At least, that’s how it appears to the townsfolk of Dainsfield.
Over a period of several years, three of her closest friends have died in tragic accidents, and a religious group known as the Pure Apostles (or The Whisperers, as Black and her family call them) think that Black is to blame. Led by the ominous but powerful Father Ratchet, the group (most of whom attend secretly and are unknown to the public as members) are convinced that Black is possessed by a demonic spirit, and that she is the cause of the teenagers’ untimely demises. Although she was nowhere near them at the times of their deaths, her reputation has been tarnished forever by the rumours of black magic that have since been spread. Ged, a former friend, is the worst of The Whisperers, and Black can’t wait until the day she finishes school and can leave the town (and its haunting memories) behind forever. Until then, she is determined to keep her distance from people, and avoid getting close to anyone, just as she has done since the curse rumours first began.
That is, until she meets Aiden- the new boy at school. He’s different to the others, and doesn’t believe the rumours that surround Black. But when he accompanies her to the school formal, and is later found unconscious in the street, everything comes to a head. The rumours spread again, more vicious than before, and old secrets emerge that change Black’s life forever. When another incident occurs, suddenly Dainsfield is no longer safe for Black. With only her friend and colleague Ed by her side to help her, Black must uncover the truth about The Whisperers and bring their tyranny to an end…

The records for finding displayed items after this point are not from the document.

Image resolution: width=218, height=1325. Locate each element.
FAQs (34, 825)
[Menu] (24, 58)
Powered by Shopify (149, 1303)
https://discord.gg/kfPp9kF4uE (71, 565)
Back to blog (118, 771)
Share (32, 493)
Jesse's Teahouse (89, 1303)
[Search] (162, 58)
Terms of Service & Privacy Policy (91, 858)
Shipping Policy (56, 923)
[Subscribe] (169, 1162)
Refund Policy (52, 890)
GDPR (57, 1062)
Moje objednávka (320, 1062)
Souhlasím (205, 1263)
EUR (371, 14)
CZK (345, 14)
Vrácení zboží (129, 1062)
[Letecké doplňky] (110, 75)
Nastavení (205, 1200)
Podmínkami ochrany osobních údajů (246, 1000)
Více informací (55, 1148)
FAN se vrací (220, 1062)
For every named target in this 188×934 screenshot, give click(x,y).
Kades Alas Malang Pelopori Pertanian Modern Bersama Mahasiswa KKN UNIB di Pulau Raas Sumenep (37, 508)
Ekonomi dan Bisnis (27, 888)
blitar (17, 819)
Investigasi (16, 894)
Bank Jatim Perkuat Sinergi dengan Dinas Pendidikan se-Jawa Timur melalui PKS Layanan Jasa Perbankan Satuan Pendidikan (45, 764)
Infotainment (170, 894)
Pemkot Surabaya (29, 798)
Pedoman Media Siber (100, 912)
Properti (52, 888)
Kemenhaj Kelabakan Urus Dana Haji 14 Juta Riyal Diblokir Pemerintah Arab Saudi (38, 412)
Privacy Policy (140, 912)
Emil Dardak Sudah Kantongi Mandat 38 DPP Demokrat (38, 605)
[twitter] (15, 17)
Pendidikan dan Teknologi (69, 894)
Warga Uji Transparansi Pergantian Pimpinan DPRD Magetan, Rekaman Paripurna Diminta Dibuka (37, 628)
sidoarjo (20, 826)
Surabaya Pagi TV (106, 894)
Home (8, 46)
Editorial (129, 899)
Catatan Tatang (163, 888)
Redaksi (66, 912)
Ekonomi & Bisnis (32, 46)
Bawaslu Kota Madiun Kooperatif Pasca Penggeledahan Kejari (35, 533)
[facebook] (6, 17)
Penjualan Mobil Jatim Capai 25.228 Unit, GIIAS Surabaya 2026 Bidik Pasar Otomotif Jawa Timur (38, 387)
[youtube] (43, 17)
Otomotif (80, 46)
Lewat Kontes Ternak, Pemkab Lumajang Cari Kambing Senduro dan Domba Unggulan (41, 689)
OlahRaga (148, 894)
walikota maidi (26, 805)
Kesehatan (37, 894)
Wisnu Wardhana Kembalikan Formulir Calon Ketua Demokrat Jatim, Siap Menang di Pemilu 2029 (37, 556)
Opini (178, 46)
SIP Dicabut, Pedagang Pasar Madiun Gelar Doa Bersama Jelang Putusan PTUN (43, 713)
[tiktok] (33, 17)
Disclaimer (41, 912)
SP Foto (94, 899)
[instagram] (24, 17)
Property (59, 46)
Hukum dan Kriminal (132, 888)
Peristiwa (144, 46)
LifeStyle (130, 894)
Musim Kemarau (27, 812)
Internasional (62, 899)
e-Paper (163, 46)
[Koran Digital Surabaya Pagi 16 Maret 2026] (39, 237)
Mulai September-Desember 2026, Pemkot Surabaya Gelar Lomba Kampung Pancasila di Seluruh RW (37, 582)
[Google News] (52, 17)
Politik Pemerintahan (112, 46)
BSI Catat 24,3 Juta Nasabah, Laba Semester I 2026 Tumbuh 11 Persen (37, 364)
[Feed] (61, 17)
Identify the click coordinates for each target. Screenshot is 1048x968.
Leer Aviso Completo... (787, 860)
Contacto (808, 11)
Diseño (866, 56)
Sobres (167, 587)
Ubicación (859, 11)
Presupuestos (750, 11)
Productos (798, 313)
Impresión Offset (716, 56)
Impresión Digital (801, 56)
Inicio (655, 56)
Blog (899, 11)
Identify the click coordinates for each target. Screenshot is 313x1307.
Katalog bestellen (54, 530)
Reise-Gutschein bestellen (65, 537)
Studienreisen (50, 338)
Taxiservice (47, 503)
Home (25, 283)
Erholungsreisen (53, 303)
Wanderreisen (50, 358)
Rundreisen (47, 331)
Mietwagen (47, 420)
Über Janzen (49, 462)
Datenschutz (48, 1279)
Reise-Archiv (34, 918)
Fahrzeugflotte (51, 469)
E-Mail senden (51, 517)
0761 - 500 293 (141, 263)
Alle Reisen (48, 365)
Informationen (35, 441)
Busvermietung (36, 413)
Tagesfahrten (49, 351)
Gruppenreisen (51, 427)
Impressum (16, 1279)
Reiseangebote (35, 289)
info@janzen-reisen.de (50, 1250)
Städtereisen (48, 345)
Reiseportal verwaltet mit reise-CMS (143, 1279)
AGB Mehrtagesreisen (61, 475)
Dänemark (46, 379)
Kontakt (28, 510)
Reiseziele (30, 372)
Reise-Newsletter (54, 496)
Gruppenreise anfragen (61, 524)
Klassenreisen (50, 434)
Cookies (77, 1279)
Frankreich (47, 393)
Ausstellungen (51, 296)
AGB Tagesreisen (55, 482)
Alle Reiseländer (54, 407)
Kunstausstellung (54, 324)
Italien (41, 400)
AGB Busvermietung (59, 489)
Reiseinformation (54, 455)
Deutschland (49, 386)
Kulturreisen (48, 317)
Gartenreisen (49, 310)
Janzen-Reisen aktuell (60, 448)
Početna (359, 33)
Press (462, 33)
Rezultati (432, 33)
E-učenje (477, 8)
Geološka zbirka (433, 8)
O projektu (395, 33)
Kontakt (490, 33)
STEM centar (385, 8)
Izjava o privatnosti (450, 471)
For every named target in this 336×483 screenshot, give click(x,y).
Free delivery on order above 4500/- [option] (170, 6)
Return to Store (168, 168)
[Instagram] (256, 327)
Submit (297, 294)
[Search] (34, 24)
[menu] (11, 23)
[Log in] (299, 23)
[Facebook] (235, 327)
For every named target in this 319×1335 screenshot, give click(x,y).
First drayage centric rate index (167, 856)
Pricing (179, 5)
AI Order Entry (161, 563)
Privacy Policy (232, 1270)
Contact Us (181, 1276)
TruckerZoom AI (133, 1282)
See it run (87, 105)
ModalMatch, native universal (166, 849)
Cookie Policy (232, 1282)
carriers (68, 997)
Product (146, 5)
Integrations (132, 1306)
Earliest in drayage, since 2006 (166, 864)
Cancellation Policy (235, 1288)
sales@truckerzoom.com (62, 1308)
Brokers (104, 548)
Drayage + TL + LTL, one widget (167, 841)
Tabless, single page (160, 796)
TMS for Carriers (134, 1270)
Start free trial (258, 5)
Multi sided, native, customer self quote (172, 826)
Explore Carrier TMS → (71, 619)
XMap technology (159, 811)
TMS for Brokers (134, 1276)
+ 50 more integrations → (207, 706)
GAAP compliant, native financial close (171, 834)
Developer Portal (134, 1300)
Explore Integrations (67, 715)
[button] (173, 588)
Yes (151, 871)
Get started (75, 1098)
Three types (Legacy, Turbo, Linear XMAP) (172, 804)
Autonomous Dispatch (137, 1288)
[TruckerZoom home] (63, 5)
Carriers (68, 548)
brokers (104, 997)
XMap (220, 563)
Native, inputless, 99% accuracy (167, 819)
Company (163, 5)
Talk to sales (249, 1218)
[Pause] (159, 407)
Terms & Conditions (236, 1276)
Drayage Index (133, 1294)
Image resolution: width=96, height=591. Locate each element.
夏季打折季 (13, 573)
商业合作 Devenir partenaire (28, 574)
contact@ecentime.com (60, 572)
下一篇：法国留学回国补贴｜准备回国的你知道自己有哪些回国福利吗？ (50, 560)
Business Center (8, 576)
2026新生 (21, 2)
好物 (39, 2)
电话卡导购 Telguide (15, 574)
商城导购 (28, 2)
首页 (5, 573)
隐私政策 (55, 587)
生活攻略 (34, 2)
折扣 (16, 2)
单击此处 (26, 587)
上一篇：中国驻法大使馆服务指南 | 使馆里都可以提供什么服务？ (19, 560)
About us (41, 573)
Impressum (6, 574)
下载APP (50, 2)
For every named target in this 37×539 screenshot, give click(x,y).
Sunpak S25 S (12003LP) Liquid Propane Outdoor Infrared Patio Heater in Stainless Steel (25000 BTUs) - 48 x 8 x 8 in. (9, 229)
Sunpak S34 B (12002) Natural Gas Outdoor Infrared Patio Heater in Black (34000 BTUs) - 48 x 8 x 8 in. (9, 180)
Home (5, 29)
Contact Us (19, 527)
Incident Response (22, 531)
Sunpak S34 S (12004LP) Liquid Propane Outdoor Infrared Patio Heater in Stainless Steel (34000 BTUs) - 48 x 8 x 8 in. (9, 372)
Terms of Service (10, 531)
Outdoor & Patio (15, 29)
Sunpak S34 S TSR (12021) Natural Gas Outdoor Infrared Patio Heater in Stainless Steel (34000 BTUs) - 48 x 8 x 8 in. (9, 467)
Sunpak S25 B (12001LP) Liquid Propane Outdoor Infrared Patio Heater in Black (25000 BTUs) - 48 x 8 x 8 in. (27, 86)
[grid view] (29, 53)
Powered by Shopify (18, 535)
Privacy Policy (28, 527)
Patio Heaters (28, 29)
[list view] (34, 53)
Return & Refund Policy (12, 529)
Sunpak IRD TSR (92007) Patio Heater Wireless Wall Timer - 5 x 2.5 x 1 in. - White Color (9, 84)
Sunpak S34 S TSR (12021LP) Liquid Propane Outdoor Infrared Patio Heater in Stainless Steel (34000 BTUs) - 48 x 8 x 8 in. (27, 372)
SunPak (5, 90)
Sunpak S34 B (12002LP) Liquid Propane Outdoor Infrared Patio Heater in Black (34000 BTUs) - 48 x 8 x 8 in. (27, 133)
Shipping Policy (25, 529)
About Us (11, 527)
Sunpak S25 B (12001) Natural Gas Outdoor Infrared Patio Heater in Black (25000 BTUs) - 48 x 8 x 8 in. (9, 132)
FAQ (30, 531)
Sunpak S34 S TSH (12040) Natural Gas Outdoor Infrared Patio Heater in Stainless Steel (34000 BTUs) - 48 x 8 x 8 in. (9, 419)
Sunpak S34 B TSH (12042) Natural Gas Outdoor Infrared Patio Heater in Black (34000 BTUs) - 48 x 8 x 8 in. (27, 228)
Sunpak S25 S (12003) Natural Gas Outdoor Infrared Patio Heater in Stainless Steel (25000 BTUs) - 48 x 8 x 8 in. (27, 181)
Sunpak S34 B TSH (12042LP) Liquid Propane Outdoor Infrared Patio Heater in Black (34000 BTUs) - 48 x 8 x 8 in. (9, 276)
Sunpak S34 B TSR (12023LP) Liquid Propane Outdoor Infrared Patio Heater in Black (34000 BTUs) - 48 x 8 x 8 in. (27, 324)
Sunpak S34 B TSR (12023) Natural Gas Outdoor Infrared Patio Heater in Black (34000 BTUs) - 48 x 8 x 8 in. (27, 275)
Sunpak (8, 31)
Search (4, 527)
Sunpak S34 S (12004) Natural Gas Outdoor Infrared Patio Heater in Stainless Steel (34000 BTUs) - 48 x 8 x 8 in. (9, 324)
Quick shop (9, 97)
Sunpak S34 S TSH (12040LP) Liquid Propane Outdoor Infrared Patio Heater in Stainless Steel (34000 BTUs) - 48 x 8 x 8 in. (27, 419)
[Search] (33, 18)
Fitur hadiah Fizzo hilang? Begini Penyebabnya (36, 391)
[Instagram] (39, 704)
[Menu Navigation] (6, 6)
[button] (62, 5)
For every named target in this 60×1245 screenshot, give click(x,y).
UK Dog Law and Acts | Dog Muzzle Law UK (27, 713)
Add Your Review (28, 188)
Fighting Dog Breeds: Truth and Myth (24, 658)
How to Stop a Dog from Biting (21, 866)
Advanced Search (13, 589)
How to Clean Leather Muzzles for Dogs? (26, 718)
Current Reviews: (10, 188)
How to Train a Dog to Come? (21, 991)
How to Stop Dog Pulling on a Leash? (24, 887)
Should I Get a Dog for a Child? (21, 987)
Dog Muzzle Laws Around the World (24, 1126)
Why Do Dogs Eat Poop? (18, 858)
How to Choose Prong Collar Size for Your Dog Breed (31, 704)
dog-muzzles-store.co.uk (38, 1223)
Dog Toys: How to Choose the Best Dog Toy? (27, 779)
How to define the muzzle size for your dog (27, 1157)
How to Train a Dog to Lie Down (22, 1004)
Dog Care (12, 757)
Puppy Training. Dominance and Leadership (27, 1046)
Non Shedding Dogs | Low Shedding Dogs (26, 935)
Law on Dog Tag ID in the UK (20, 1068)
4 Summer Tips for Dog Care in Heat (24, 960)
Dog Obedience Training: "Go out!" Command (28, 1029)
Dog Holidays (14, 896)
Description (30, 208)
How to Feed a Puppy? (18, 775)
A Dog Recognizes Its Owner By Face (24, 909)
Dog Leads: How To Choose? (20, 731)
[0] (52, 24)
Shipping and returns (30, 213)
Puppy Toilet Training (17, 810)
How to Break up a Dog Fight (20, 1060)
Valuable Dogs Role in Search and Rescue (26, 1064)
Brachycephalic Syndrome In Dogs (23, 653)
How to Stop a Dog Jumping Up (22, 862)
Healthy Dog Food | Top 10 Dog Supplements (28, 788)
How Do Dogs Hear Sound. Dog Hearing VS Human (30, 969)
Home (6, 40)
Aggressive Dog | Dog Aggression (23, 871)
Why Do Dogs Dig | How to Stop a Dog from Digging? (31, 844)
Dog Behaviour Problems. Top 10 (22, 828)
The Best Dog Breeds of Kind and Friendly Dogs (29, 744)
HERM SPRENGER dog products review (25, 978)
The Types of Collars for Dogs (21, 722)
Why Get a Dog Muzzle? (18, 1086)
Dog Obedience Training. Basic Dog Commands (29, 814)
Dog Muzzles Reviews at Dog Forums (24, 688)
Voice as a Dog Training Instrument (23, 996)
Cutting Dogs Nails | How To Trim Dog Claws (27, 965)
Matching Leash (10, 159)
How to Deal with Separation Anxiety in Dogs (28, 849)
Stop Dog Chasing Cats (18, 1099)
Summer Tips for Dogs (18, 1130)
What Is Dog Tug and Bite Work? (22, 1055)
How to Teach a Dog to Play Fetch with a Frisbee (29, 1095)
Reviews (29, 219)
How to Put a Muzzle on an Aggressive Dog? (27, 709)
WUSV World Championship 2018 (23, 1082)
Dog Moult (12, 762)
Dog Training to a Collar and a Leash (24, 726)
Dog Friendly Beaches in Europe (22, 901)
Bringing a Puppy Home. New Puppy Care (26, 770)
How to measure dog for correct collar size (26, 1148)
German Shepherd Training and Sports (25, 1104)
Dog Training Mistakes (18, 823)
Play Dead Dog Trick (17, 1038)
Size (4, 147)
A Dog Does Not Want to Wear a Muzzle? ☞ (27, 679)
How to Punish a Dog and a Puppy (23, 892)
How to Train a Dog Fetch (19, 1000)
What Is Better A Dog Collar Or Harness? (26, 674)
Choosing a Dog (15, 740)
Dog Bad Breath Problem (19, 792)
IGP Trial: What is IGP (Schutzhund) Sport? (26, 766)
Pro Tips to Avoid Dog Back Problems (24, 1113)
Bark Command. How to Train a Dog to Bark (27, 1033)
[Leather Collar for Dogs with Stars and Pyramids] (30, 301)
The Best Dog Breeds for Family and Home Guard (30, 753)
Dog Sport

This is an unusual offering for the teen novel genre, but it works well. Although there are cult and demonic themes, the storyline is credible and does not waiver into clichéd and fantastical story arcs. Instead, readers are treated to a plot that features a very normal girl living within a paranoid, small-town environment (which just happens to be the home of a secret sect determined to exorcise her). The fact that this novel is set within three hours’ drive of Melbourne helps to make this story much more realistic (at least in my mind), setting the tone for a slightly creepy, but wholly enjoyable narrative. Black’s relationships with Aiden, Ed and her parents are as normal as they would be for any teen, and the author’s portrayal of Father Ratchet and his secretive crew is on pointe. Like Black, readers won’t know who she can trust, who the real enemies are, or how to deal with such an extraordinary situation.
While the ending of this novel was a little too tidy for my liking, Black was still a great read, and kept me intrigued until the conclusion. With different tones to her previous young adult novel, Risk, Ferris has shown that she is able to diversify her writing talents, and I look forward to reading her next offering.